= TEXT PASSAGE =
++++++++

View Full Version : How do I get a 3x3 Normal Matrix of a model using row major Matrices?

hashbrown

09-11-2016, 03:50 PM

I'm learning lighting, and noticed that most tutorials use GLM (for good reason I'm sure). GLM apparently uses column major matrices, but in my case I preferred using row major for my own math library.

I'm trying to get the normal matrix of a model for my lighting calculations. A lot of tutorials suggest:

mat3 normalMatrix = transpose(inverse(mat3(model)));

Others suggest taking the upper left 3x3 matrix found within the modelview matrix. I guess in order to remove the translation portion...since we only need the rotation.

If I take my modelview matrix (viewMatrix * modelMatrix), and just take...

// row major

[0][0] to [0][2]

[1][0] to [1][2]

[2][0] to [2][2]

...from my 4x4 modelView matrix, would that essentially be my 3x3 normal matrix that I can send to the GPU?

GClements

09-11-2016, 04:36 PM

GLM apparently uses column major matrices, but in my case I preferred using row major for my own math library.

Note that OpenGL uses column-major matrices unless told otherwise, e.g. with the row_major layout qualifier in GLSL, or setting the transpose parameter to GL_TRUE in glUniformMatrix().

would that essentially be my 3x3 normal matrix that I can send to the GPU?

That would be the top-left 3x3 matrix.

If it isn't orthonormal, you'd still need to find the inverse transpose to use it as a normal matrix. If the matrix is in row-major order, sending it to OpenGL as column-major will perform the transpose implicitly, but you would still need to perform the inversion somewhere.

If it is orthonormal, then you can just use the top-left 3x3 submatrix, or even just use the 4x4 matrix directly to transform normals which have been converted to a vec4 with a zero W component.

Also, note that if the bottom row is [0 0 0 1] (i.e. the matrix doesn't contain any projective component), then the inverse of the top-left 3x3 sub-matrix is the same as taking the top-left 3x3 submatrix of the inverse (i.e. the translation component in the right-hand column won't affect the rotation component when computing the inverse). Inverting a 3x3 matrix is cheaper than a 4x4 matrix, but unless you're doing that a lot, if you already have a 4x4 inverse there's no need to add a 3x3 inverse just for this.

hashbrown

09-11-2016, 08:43 PM

Note that OpenGL uses column-major matrices unless told otherwise, e.g. with the row_major layout qualifier in GLSL, or setting the transpose parameter to GL_TRUE in glUniformMatrix().

++++++++

= WRITTEN PROBLEM 1 =
Repeat the passage of the normal matrix thread from "I'm learning lighting, and" to "need the rotation." word for word.

++++++++

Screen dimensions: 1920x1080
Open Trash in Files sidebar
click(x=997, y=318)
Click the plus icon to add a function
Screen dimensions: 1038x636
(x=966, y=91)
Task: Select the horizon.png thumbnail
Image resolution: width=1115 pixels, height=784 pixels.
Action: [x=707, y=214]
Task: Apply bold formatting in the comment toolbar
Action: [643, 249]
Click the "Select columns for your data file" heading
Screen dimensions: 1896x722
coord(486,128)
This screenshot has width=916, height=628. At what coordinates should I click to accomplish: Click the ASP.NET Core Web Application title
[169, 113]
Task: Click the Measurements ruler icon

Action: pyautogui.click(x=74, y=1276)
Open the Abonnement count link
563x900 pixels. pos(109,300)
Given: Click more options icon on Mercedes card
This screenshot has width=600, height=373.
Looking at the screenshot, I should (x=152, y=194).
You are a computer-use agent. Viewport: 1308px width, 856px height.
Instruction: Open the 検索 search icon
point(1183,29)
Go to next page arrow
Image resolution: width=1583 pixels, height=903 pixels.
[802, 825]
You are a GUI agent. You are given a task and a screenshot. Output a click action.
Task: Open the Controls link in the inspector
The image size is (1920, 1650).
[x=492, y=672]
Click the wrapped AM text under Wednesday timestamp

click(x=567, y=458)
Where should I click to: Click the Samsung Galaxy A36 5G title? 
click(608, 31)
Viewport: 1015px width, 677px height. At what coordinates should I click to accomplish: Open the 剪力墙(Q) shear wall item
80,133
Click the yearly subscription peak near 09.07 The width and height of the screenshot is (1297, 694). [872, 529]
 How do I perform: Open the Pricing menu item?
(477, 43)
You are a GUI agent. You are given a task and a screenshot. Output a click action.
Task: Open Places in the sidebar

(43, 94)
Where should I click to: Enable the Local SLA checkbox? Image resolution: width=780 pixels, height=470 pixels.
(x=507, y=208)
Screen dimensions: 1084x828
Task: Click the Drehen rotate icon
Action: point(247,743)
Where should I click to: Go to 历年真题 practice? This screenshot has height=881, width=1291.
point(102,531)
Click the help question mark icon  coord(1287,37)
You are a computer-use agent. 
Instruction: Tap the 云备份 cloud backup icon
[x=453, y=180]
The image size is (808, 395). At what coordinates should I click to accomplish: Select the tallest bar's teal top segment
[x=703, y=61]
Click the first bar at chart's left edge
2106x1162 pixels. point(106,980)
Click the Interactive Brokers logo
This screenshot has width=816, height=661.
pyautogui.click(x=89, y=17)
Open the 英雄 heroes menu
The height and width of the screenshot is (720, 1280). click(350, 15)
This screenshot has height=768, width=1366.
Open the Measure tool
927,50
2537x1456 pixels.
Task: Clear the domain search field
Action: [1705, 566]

++++++++

= WRITTEN PROBLEM 2 =
Please turn the listing from the line with "Task: Click the Measurements ruler icon" to the line with "point(102,531)" into a Markdown table with the columns Row and Line, leaving out blank lines.

= FULL RESPONSE 1 =
I'm learning lighting, and noticed that most tutorials use GLM (for good reason I'm sure). GLM apparently uses column major matrices, but in my case I preferred using row major for my own math library.

I'm trying to get the normal matrix of a model for my lighting calculations. A lot of tutorials suggest:

mat3 normalMatrix = transpose(inverse(mat3(model)));

Others suggest taking the upper left 3x3 matrix found within the modelview matrix. I guess in order to remove the translation portion...since we only need the rotation.

= FULL RESPONSE 2 =
| Row | Line |
|---|---|
| 1 | Task: Click the Measurements ruler icon |
| 2 | Action: pyautogui.click(x=74, y=1276) |
| 3 | Open the Abonnement count link |
| 4 | 563x900 pixels. pos(109,300) |
| 5 | Given: Click more options icon on Mercedes card |
| 6 | This screenshot has width=600, height=373. |
| 7 | Looking at the screenshot, I should (x=152, y=194). |
| 8 | You are a computer-use agent. Viewport: 1308px width, 856px height. |
| 9 | Instruction: Open the 検索 search icon |
| 10 | point(1183,29) |
| 11 | Go to next page arrow |
| 12 | Image resolution: width=1583 pixels, height=903 pixels. |
| 13 | [802, 825] |
| 14 | You are a GUI agent. You are given a task and a screenshot. Output a click action. |
| 15 | Task: Open the Controls link in the inspector |
| 16 | The image size is (1920, 1650). |
| 17 | [x=492, y=672] |
| 18 | Click the wrapped AM text under Wednesday timestamp |
| 19 | click(x=567, y=458) |
| 20 | Where should I click to: Click the Samsung Galaxy A36 5G title?  |
| 21 | click(608, 31) |
| 22 | Viewport: 1015px width, 677px height. At what coordinates should I click to accomplish: Open the 剪力墙(Q) shear wall item |
| 23 | 80,133 |
| 24 | Click the yearly subscription peak near 09.07 The width and height of the screenshot is (1297, 694). [872, 529] |
| 25 |  How do I perform: Open the Pricing menu item? |
| 26 | (477, 43) |
| 27 | You are a GUI agent. You are given a task and a screenshot. Output a click action. |
| 28 | Task: Open Places in the sidebar |
| 29 | (43, 94) |
| 30 | Where should I click to: Enable the Local SLA checkbox? Image resolution: width=780 pixels, height=470 pixels. |
| 31 | (x=507, y=208) |
| 32 | Screen dimensions: 1084x828 |
| 33 | Task: Click the Drehen rotate icon |
| 34 | Action: point(247,743) |
| 35 | Where should I click to: Go to 历年真题 practice? This screenshot has height=881, width=1291. |
| 36 | point(102,531) |